Ghanaians relapse into poverty right after collecting their salary for the month because there is hardship, Pastor Mensa Otabil has observed.
“Believe you me, we are fighting battles that are serious. In Ghana, right after pay day, poverty is chasing you, right after pay day.
“You know some years ago, poverty waits till the middle of the month to chase you, now it’ll start chasing you right after pay day.
"You just got paid and the poverty is chasing you,” he told the congregation of the International Central Gospel Church (ICGC) at its 34th anniversary service in Accra on Sunday, 4 March.
The ICGC founder has, thus, urged Ghanaians not to pay heed to doomsday prophecies which will exacerbate their already distressful situation, saying there were already a lot of problems to deal with.
“You have hardship, why do you complicate your problem and listen to things that are designed to put fear in you. You already have problems, you’re running from behind, why do you want to put cement blocks around your feet? But that’s what we do. And people say: ‘where is the man of God?’ Yeah he can be a man of God but not for you,” he said.
Meanwhile, the motivational speaker is of the opinion that Christianity is part of Africa’s problem.
According to him, doomsday prophets are making it difficult for Africans to break free from the centuries-old inferiority complex and lack of confidence that have shackled the continent and imprisoned its citizens mentally and developmentally.
“… You listen to the church (and I don’t like criticising preachers) but unfortunately some of the solutions we put out there – frightening people with death, frightening people with prophecy and it’s just complicating the sense of inferiority and powerlessness and weakness that we feel.
“So, when will the African ever rise up and say: ‘I can do it’, when every time he feels there is something chasing him to destroy him?
“How can you ever be confident when somebody says he’s had a dream of you and you won’t survive a year, how can you plan for next year, how can you plan for 10 years, how can you have a long-range vision when people are trying to limit our ability to even think for 10, 20, 40 years?,” the ICGC founder wondered.

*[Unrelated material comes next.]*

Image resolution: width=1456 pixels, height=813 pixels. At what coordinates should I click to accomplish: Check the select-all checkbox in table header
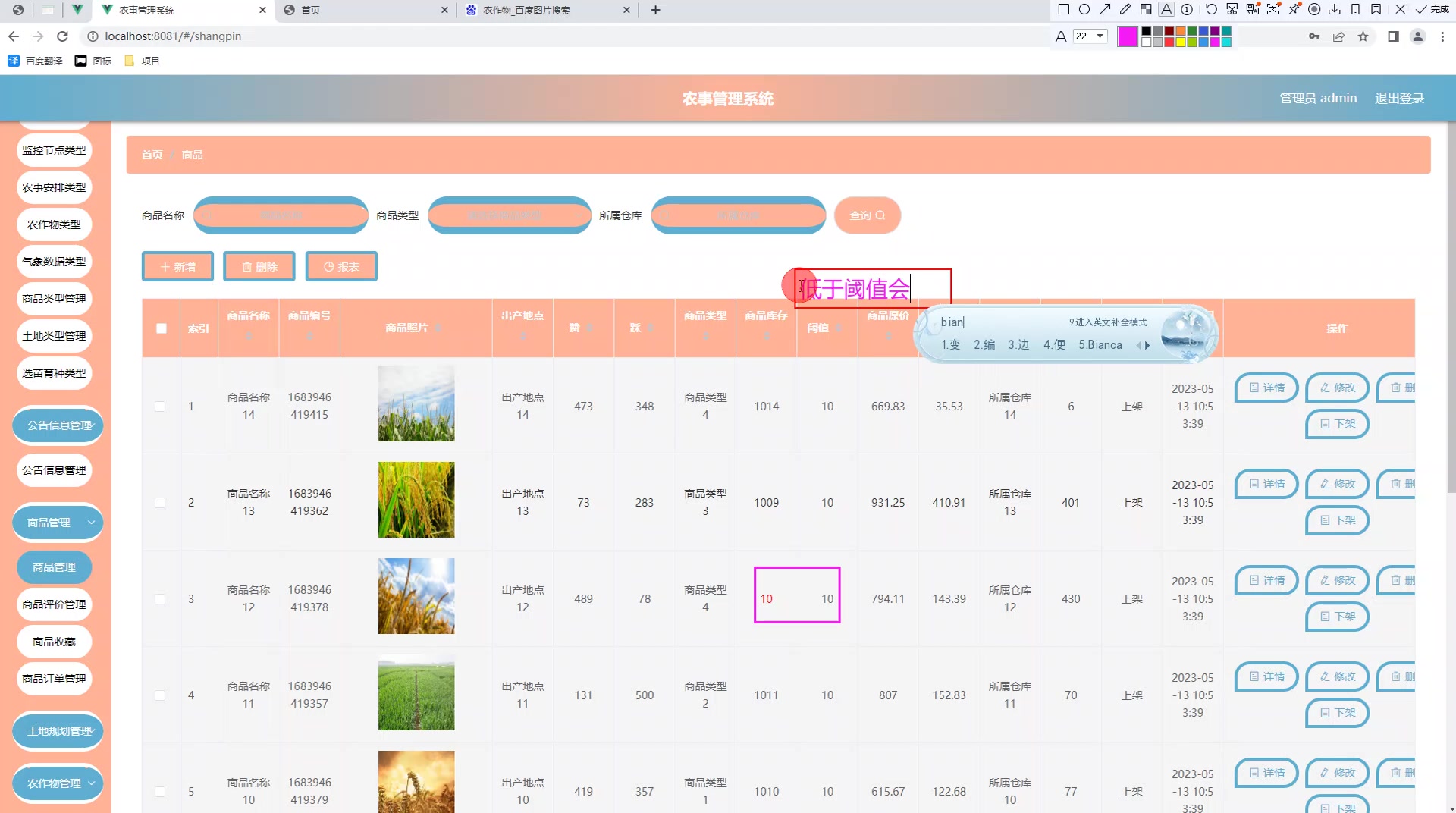click(160, 328)
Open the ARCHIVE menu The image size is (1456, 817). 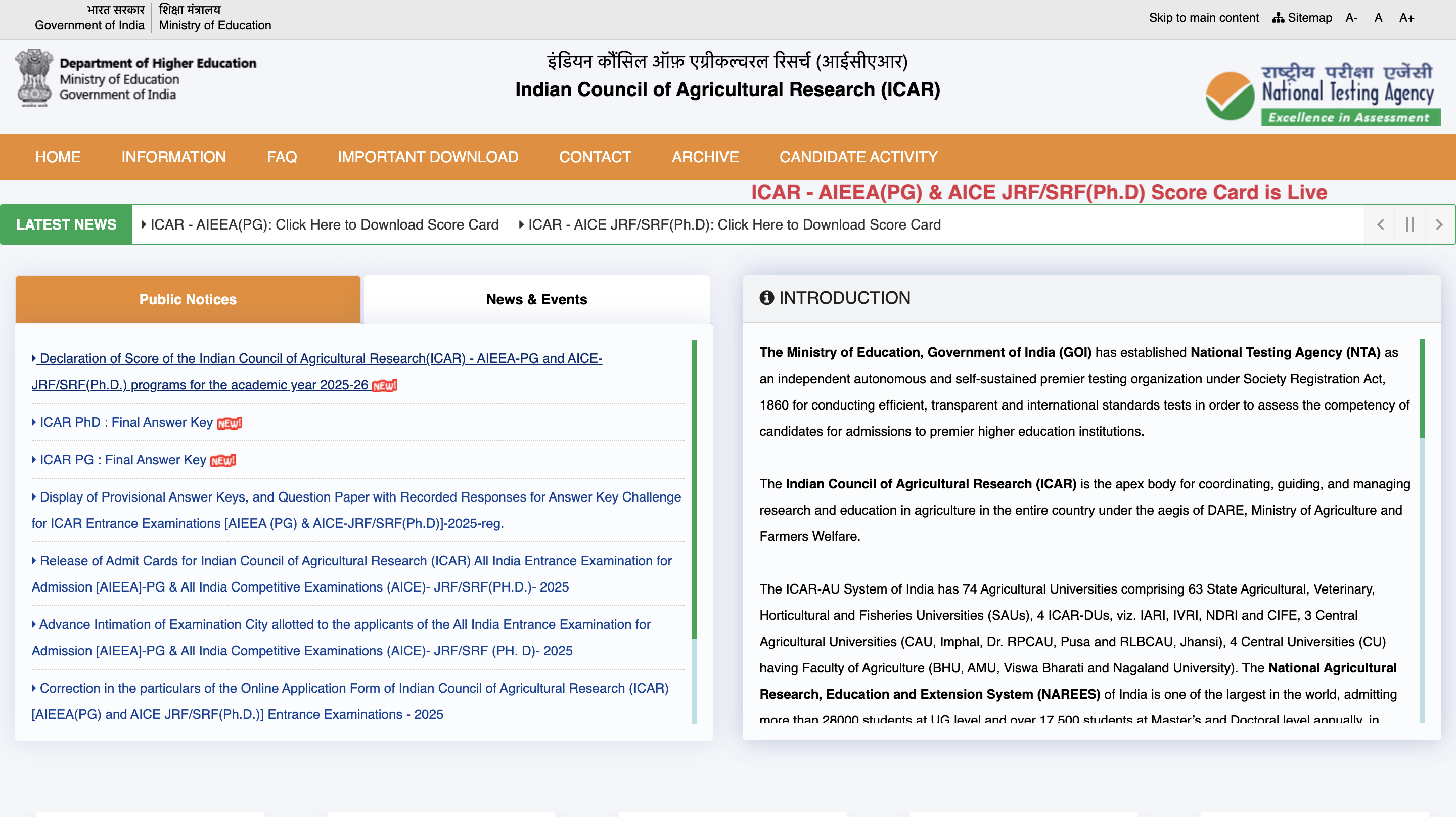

“So, here we are”, he said, “a people imprisoned by our own culture. And unfortunately, imprisoned by religion”. “So, how do you solve it? Some people say Christianity is part of the problem, and in a way, yes”.
According to him, finding solutions to the African problem is part of his calling into ministry by God, and a mandate he is determined to carry out through his teachings at ICGC.
“When you’re bitten by a snake and you’re poisoned by snake venom, the only cure to a snake venom is the snake itself. You have to create anti-snake serum from the snake’s bite to purge what happened first. So if we think that our problems are spiritual, then it’s going to take a new spiritual formation, a new spiritual understanding to solve our problems. I believe that is what ICGC exists for.
“We’re here as an antidote and that is why you will never come here and hear me say anything that will make you feel that [when] you leave here, you should live in fear that there is a demon running after you.
“Listen, we are already running, we don’t need anything to help us in running, we are already running. I’m not going to come and tell you it’s your father’s house or a demon and all kinds of things and ‘you can’t do it’, and ‘you have [a] short [life] to live’ and ‘you can’t survive’, ‘you have to come for me to pray for you before things work’; who am I to hold your destiny in my hand? You are bigger than my hand and you are created in God’s image, you have an assignment from God himself, bigger than any pastor, bigger than any preacher. That’s your destiny. And if you’ll go for people to imprison you in their small mindedness, then you are the problem. Because believe you me, you choose what you eat and you should choose what you listen to,” Pastor Otabil said.